Go line by line through the data and copy those with the word "will".
** Opening Input data block **
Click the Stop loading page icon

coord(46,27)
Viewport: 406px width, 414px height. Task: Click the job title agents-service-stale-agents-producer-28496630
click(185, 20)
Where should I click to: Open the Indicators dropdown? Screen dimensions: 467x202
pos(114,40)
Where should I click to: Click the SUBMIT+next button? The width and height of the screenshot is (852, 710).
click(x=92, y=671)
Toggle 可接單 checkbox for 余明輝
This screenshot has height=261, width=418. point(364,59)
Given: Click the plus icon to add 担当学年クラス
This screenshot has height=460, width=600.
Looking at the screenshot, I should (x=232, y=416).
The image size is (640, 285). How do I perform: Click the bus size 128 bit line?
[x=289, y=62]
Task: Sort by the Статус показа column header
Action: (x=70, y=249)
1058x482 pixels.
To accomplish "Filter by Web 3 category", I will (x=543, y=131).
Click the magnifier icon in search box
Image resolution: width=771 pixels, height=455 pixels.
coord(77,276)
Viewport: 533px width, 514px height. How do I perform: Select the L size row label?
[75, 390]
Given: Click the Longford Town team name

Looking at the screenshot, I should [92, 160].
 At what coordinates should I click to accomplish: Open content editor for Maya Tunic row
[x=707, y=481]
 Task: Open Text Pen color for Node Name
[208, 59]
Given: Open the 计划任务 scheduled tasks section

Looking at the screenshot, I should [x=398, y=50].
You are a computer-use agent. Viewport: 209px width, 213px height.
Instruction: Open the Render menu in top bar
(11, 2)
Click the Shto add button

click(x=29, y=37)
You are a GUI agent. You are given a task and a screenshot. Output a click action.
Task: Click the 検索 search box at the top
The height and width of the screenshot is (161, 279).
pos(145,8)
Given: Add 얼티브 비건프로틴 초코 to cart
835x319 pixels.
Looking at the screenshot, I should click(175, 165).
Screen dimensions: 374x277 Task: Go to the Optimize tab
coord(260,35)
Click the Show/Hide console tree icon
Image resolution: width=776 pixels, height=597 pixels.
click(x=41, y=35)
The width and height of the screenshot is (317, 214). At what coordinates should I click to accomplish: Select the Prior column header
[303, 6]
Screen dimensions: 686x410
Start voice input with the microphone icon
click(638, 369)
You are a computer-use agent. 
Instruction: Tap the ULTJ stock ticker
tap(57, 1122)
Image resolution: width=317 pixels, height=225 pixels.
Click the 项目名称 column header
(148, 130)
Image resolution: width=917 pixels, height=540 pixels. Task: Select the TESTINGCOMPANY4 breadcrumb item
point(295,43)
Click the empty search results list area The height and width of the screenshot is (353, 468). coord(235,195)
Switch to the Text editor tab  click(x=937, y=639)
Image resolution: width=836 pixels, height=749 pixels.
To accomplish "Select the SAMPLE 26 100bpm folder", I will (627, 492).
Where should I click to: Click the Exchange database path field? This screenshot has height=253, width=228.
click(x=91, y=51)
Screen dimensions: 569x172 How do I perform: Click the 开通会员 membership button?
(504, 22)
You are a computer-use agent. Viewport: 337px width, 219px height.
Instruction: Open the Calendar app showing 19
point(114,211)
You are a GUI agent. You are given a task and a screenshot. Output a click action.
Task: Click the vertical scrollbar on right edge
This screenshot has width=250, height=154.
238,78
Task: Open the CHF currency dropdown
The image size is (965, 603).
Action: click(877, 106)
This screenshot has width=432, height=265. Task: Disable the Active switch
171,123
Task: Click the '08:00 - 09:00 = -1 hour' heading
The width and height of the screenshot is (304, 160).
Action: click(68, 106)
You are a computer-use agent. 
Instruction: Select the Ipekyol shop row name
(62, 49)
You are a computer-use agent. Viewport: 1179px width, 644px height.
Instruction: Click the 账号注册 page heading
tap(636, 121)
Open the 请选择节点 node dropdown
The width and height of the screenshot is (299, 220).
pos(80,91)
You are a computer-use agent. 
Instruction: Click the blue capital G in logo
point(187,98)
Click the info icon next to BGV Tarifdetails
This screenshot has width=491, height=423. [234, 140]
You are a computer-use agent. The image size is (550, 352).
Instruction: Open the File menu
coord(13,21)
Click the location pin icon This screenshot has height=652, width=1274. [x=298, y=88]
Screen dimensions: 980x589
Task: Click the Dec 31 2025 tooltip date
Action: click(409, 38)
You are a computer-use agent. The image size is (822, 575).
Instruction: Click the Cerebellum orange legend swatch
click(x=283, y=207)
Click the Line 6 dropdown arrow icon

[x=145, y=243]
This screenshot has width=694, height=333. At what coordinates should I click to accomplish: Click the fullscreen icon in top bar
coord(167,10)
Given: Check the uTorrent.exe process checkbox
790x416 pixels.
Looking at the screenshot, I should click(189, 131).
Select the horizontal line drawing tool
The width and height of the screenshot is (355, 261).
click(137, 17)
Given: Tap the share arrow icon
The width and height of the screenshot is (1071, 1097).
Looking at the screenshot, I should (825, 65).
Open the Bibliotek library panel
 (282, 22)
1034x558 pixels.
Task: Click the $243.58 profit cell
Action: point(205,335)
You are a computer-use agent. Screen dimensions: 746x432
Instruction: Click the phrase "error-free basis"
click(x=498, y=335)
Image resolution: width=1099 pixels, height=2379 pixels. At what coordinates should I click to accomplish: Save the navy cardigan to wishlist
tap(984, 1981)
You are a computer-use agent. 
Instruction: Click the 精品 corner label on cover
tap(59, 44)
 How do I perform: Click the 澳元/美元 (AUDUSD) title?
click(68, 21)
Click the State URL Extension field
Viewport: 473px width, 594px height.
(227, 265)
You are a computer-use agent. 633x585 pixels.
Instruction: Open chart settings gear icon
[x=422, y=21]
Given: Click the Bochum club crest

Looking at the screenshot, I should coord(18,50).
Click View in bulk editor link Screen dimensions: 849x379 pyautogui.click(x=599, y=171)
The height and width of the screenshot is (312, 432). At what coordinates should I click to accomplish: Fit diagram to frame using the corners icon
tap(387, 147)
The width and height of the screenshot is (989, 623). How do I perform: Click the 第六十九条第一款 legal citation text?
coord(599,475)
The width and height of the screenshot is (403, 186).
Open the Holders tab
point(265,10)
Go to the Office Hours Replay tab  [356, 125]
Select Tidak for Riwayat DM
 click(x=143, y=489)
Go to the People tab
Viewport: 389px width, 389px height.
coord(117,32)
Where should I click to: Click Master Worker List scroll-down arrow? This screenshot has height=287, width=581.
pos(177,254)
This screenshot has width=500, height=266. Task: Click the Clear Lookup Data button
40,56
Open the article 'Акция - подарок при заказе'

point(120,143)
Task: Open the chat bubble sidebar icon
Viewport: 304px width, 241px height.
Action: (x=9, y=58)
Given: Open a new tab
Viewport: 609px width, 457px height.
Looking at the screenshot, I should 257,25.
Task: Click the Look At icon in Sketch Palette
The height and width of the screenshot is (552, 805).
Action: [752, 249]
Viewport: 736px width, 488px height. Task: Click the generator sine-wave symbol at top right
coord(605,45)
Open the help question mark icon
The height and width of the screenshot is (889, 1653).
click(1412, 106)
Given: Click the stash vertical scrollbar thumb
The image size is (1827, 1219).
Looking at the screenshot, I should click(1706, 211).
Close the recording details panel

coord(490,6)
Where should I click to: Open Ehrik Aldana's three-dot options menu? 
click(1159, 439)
** Closing Input data block **
▶ **Response area**
To accomplish "Filter by Web 3 category", I will (x=543, y=131).
To accomplish "Select the SAMPLE 26 100bpm folder", I will (627, 492).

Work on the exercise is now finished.